From mboxrd@z Thu Jan  1 00:00:00 1970
From: Gregory Farnum <gfarnum@redhat.com>
Subject: Re: Why does Erasure-pool not support omap?
Date: Thu, 26 Oct 2017 16:20:39 +0200
Message-ID: <CAJ4mKGa+Xpt9a2P0y_cz9bohj7R_hP_Ysiar4oqRgW-yWJY+ug@mail.gmail.com>
References: <201710251652060421729@zte.com.cn> <alpine.DEB.2.11.1710251213140.22592@piezo.us.to>
 <37aa304a-f13b-2cf8-c5c5-5d03d37feffa@redhat.com>
Mime-Version: 1.0
Content-Type: text/plain; charset="UTF-8"
Content-Transfer-Encoding: 8BIT
Return-path: <ceph-devel-owner@vger.kernel.org>
Received: from mail-io0-f174.google.com ([209.85.223.174]:53397 "EHLO
        mail-io0-f174.google.com" rhost-flags-OK-OK-OK-OK) by vger.kernel.org
        with ESMTP id S932246AbdJZOUk (ORCPT
        <rfc822;ceph-devel@vger.kernel.org>); Thu, 26 Oct 2017 10:20:40 -0400
Received: by mail-io0-f174.google.com with SMTP id 189so5703183iow.10
        for <ceph-devel@vger.kernel.org>; Thu, 26 Oct 2017 07:20:40 -0700 (PDT)
In-Reply-To: <37aa304a-f13b-2cf8-c5c5-5d03d37feffa@redhat.com>
Sender: ceph-devel-owner@vger.kernel.org
List-ID: <ceph-devel.vger.kernel.org>
To: Josh Durgin <jdurgin@redhat.com>
Cc: Sage Weil <sweil@redhat.com>, Xie Xingguo <xie.xingguo@zte.com.cn>, ceph-devel <ceph-devel@vger.kernel.org>

On Wed, Oct 25, 2017 at 8:57 PM, Josh Durgin <jdurgin@redhat.com> wrote:
> On 10/25/2017 05:16 AM, Sage Weil wrote:
>>
>> Hi Xingguo,
>>
>> On Wed, 25 Oct 2017, xie.xingguo@zte.com.cn wrote:
>>>
>>>        I wonder why erasure-pools can not support omap currently.
>>>
>>>        The simplest way for erasure-pools to support omap I can figure
>>> out would be duplicating omap on every shard.
>>>
>>>        It is because it consumes too much space when k + m gets bigger?
>>
>>
>> Right.  There isn't a nontrivial way to actually erasure code it, and
>> duplicating on every shard is inefficient.
>>
>> One reasonableish approach would be to replicate the omap data on m+1
>> shards.  But it's a bit of work to implement and nobody has done it.
>>
>> I can't remember if there were concerns with this approach or it was just
>> a matter of time/resources... Josh?
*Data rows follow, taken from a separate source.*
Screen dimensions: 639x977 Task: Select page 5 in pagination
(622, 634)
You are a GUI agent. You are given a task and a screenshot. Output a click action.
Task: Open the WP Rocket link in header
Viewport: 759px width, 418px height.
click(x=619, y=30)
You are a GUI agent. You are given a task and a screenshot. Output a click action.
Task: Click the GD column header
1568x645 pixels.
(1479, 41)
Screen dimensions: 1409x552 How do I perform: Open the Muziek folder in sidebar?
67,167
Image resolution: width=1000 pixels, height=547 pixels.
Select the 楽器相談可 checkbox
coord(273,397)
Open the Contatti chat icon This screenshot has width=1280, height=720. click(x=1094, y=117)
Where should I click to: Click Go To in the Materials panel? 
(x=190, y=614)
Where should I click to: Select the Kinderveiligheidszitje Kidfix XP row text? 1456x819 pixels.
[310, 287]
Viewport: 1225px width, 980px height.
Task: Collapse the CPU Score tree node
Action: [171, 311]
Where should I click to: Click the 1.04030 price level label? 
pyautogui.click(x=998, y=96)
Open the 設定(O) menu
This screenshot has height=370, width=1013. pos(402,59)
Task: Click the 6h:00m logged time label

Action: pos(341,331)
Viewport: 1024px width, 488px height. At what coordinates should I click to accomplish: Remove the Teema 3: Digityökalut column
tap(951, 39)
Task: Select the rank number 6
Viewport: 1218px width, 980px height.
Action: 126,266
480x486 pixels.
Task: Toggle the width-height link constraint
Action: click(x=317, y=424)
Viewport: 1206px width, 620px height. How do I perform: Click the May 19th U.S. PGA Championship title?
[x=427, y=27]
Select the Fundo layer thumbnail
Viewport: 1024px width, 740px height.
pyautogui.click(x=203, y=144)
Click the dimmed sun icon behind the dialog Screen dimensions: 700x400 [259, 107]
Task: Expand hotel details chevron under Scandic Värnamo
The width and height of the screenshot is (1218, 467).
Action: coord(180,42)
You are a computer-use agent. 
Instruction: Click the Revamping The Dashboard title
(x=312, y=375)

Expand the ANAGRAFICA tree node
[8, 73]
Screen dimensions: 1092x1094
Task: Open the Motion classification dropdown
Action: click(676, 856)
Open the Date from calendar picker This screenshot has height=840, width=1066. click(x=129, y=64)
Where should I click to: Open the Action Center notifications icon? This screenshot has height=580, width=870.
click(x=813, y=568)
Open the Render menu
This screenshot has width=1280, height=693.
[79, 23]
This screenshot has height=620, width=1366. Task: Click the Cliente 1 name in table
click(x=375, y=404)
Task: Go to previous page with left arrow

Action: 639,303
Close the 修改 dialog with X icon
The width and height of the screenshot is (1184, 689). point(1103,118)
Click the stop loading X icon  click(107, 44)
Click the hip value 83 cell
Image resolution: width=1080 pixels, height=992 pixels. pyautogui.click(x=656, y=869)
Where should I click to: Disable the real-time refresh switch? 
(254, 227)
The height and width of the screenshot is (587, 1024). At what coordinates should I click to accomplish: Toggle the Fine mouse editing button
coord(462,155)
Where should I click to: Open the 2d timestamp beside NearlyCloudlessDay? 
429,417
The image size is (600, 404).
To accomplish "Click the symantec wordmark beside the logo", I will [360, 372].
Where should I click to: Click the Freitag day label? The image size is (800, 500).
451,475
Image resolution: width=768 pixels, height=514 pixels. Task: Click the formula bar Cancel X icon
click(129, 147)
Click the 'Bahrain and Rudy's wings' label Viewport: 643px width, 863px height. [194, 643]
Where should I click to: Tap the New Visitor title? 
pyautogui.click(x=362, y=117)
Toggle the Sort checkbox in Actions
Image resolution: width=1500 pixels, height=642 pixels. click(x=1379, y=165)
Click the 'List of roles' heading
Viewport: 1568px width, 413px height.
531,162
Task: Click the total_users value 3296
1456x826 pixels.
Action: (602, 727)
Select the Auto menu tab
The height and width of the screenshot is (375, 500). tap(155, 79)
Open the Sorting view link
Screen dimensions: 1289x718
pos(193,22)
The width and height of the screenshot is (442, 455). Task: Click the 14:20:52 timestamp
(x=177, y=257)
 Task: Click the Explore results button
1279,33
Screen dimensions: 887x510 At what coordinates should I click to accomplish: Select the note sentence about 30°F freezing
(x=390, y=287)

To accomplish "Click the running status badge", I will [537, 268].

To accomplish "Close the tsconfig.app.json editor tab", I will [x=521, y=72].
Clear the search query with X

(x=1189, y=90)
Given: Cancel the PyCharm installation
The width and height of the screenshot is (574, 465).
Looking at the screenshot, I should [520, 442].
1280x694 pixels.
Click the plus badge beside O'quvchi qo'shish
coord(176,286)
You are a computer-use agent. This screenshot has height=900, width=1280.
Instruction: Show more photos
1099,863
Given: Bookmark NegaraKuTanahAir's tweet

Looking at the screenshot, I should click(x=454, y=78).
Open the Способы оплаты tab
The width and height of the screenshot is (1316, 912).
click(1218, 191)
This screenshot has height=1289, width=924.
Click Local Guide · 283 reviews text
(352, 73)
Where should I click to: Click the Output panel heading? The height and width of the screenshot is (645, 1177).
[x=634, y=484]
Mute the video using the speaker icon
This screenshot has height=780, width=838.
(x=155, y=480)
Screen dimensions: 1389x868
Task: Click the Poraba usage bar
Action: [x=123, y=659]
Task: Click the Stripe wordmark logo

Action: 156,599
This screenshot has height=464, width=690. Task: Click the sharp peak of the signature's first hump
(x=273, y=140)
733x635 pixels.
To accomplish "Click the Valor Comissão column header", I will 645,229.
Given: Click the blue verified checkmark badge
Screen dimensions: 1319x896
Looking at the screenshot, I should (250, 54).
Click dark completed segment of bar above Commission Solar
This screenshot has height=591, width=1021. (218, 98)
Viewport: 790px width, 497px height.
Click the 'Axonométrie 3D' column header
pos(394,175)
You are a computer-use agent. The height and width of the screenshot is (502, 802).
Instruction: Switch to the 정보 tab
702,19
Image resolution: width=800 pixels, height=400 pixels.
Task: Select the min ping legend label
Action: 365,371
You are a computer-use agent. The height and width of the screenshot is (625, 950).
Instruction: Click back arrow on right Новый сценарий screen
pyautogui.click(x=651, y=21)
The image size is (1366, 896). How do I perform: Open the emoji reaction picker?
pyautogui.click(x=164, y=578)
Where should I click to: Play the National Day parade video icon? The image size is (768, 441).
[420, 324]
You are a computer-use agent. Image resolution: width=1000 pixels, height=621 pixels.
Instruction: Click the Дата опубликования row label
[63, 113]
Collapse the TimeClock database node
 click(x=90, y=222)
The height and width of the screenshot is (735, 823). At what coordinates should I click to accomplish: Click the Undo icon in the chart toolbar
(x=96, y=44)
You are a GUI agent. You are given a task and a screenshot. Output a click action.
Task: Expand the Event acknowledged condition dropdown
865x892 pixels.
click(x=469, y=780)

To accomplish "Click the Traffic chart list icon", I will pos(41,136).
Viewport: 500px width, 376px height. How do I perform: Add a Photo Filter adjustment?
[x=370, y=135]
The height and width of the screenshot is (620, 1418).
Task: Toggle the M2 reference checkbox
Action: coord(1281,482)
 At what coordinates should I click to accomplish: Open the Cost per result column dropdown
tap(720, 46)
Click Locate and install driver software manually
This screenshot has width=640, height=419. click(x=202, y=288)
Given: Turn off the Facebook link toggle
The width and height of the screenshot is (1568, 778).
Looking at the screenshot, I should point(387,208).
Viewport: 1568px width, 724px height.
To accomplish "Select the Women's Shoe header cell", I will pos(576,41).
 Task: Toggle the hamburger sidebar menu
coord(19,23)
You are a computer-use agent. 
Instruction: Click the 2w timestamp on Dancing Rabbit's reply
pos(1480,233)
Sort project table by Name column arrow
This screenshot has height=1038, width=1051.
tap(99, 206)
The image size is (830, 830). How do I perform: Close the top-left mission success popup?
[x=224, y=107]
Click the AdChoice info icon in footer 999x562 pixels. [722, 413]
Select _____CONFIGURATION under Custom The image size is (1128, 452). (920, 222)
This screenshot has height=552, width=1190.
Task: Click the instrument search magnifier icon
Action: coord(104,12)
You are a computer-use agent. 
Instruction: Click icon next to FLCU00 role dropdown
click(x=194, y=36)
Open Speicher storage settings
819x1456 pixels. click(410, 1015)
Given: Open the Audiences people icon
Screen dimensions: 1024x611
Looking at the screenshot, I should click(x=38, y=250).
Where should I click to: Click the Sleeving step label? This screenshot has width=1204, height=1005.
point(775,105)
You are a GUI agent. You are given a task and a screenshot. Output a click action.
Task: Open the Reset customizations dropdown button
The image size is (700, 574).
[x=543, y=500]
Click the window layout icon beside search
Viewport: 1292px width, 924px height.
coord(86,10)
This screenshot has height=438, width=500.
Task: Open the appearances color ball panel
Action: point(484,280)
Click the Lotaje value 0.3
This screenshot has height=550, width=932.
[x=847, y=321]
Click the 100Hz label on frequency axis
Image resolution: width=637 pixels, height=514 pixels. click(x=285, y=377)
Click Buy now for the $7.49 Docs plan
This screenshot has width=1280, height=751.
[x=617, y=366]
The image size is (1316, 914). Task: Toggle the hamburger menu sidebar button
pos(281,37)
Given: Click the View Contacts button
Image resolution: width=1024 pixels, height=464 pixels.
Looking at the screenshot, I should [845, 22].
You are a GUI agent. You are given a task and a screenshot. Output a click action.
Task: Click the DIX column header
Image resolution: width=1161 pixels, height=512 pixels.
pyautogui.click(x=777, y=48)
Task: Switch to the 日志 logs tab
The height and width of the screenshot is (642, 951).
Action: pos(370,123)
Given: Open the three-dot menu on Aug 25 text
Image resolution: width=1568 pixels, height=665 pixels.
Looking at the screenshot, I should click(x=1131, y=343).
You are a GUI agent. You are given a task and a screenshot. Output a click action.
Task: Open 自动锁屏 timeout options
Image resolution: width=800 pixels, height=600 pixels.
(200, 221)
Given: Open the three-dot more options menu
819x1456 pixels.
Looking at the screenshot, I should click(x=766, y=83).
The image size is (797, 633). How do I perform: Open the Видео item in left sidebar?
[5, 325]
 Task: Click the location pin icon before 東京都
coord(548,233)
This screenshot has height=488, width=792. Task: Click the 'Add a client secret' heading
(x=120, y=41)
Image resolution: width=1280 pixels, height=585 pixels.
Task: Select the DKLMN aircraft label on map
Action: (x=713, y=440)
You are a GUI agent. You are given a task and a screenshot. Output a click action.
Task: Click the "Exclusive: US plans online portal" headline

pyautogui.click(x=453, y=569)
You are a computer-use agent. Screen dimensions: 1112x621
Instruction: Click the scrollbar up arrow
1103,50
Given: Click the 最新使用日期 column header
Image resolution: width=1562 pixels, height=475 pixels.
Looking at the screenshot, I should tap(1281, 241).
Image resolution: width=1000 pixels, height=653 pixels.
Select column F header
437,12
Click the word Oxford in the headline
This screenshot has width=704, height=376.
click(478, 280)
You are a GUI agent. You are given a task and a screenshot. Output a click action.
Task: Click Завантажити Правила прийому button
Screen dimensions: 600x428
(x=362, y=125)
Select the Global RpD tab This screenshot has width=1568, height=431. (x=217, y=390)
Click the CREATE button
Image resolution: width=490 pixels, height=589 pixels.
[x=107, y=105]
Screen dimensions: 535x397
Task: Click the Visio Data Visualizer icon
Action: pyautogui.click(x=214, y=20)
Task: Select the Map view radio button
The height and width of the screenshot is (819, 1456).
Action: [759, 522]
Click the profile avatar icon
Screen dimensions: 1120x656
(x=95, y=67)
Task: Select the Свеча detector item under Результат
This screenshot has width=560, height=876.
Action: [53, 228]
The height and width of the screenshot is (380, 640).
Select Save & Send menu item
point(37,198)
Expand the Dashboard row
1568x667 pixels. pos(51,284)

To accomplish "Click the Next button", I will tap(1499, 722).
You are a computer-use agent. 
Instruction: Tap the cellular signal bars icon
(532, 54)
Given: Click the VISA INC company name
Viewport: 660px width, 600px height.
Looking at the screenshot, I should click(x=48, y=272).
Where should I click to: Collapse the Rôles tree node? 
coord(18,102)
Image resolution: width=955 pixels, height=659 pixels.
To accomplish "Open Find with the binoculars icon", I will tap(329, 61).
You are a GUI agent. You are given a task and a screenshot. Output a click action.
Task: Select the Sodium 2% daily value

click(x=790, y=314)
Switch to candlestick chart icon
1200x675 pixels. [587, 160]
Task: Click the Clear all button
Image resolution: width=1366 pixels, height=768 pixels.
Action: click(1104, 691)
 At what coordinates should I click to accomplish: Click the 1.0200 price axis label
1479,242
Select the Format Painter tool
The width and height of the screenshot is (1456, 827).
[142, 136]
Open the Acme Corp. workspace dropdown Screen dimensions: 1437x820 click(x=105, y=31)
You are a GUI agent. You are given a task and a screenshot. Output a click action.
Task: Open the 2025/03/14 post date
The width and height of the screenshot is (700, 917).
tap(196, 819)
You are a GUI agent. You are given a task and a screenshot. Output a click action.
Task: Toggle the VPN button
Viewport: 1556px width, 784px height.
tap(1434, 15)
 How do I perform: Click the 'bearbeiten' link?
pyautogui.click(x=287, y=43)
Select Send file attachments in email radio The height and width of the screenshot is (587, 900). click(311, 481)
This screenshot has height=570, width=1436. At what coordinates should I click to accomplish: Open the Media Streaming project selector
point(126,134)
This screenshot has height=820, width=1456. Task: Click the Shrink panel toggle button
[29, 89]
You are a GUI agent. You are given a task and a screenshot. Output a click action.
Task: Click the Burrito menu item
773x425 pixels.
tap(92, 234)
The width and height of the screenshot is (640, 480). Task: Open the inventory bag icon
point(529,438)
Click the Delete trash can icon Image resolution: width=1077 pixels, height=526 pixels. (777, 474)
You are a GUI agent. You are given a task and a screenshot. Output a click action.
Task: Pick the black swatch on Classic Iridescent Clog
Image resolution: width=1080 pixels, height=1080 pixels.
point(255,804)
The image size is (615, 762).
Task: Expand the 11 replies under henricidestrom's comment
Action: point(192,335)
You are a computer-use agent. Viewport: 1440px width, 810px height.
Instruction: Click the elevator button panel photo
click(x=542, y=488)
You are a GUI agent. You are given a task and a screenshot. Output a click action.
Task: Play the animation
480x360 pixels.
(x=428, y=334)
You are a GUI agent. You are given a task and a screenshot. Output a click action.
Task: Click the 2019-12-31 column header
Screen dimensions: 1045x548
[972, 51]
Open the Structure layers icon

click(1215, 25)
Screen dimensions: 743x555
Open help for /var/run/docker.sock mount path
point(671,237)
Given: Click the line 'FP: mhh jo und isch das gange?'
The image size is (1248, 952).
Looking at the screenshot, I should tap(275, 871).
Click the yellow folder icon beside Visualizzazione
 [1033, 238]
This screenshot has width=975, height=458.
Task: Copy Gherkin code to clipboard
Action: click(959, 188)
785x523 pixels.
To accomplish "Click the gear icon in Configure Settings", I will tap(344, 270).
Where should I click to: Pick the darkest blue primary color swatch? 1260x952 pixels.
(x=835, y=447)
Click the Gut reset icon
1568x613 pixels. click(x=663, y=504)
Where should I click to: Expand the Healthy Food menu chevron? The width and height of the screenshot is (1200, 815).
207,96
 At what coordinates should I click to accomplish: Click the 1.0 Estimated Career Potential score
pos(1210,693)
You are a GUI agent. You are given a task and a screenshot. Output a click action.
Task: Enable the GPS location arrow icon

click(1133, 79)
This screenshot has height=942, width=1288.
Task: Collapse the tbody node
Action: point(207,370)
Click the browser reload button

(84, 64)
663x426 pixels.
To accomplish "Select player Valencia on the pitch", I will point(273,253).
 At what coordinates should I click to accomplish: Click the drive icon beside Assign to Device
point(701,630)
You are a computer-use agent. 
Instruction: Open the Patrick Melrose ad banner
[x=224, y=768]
Greg?
>
>
> It restricts us to erasure codes like reed-solomon where a subset of shards
> are always updated. I think this is a reasonable trade-off though, it's just
> a matter of implementing it. We haven't written
> up the required peering changes, but they did not seem too difficult to
> implement.
>
> Some notes on the approach are here - just think of 'replicating omap'
> as a partial write to m+1 shards:
>
> http://pad.ceph.com/p/ec-partial-writes

Yeah. To expand a bit on why this only works for Reed-Solomon,
consider the minimum and appropriate number of copies — and the actual
shard placement — for local recovery codes. :/ We were unable to
generalize for that (or indeed for SHEC, IIRC) when whiteboarding.

I'm also still nervous that this might do weird things to our recovery
and availability patterns in more complex failure cases, but I don't
have any concrete issues.
-Greg